Morocco is also famous for its natural beauty, from the golden beaches of seaside towns like Essaouira and Asilah to the magnificent arid landscapes of the Sahara Desert. Here, the possibilities for adventure are endless. Try a camel-back trek through the Sahara, climb North Africa’s highest peak, or head to Dades Valley for a few nights in a traditional kasbah.
The best way to experience the desert is to take an epic camel trek across the rolling dunes and spend a night at a remote Berber camp under the most incredible blanket of stars. Of course, there is more to the Sahara than just ogling at the landscape and the heavens. During the day, travellers who make it as far as the Sahara will be confronted with an array of exciting activities, including sand skiing, sand boarding and quad biking over the dunes.

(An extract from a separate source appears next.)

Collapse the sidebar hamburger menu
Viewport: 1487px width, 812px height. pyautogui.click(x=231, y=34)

Medieval Fes was Morocco’s capital for more than 400 years and is still an important religious and cultural center today. The old walled part of the city, known as Fes El Bali, was founded in the 9th century. It is filled with elaborate architecture and best explored on foot. Other highlights include the Chaouwara Tanneries, the Merenid Tombs, the Sultanate palace of Dar el-Makhzen and the Mellah or Jewish .

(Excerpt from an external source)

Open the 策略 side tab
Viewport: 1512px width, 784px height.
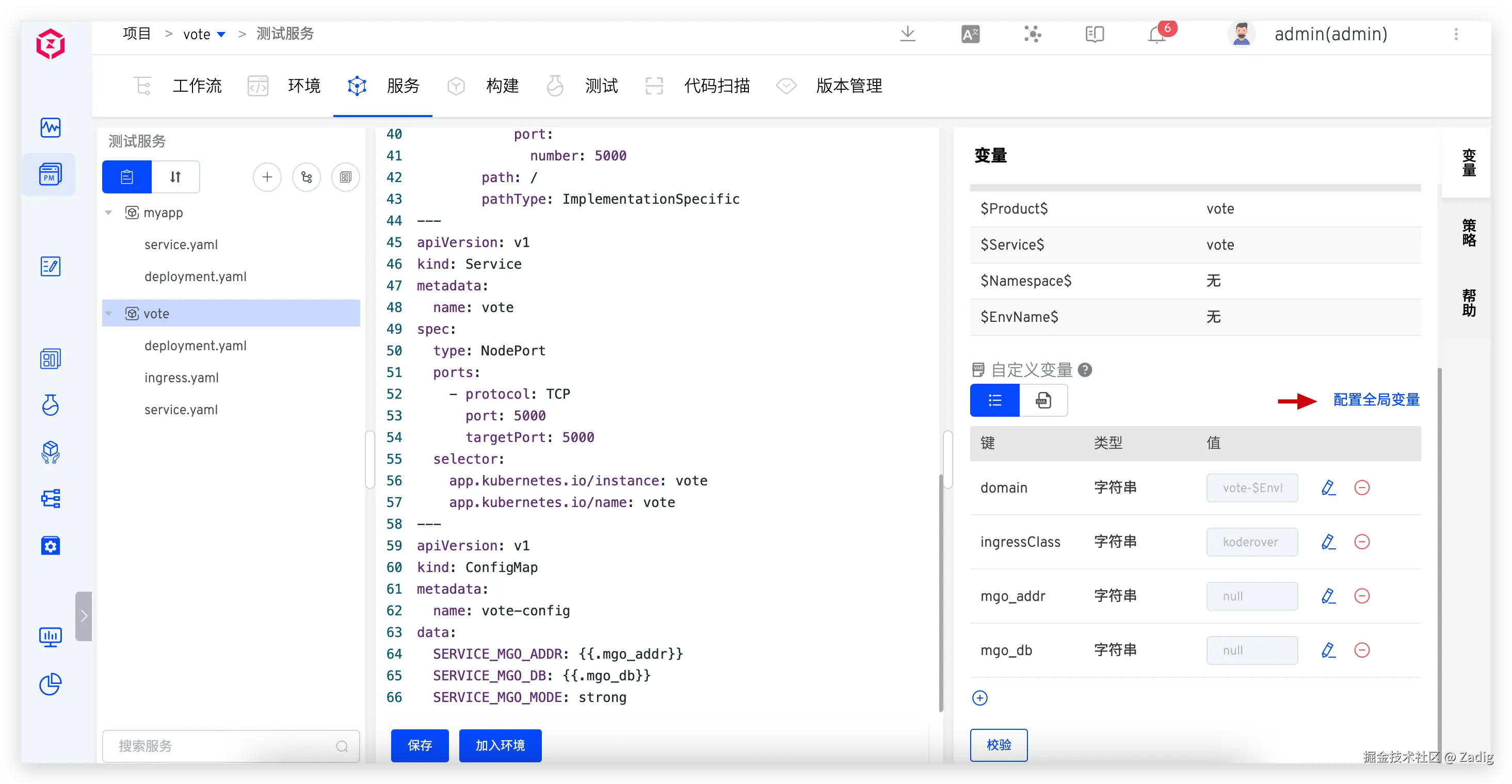pyautogui.click(x=1469, y=233)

One of the first sights you will see in Marrakech is the iconic Koutoubia Mosque, with its 230 foot high minaret, dating back to the 12th century. Djemaa el Fna, the central square, is best seen in the evening when its overflowing with food stalls, dancers, acrobats, fortune tellers, musicians and henna artists. The square is an incredible assault on the senses, with aromatic smells, weird and wonderful sights and a cacophony of sound. The bustling souks surrounding Djemaa el Fna sell everything from colourful lanterns, leather bags and shoes, to musical instruments and exotic spices. Be sure to barter to snap up some bargains.
Aït Benhaddou is one of Ouarzazate’s fortified cities along the former caravan route between the Sahara and Marrakech. Inside the high mud walls are 6 kasbahs and a small number of homes. Most of the town’s inhabitants now live in a more modern village at the other side of the river although a few families still live within the city walls. Aït Benhaddou has appeared in several movies, including Lawrence of Arabia and Gladiator.
Located in the Grand Atlas Mountains about 150 km (90 miles) northeast of Marrakesh, Ouzoud Falls is one of Morocco’s natural wonders. The picturesque falls tumble 110 meters over the cliffs, so be prepared to see pretty rainbows. Some say Ouzoud means “the art of grinding grain” in Berber so you’ll see old grist mills still in use if you go into the caves. Others say Ouzoud means “olives,” which is reasonable, too, since you walk through olive trees to the falls. It’s possible you’ll see macaque monkeys as you make the hour-long walk to the falls.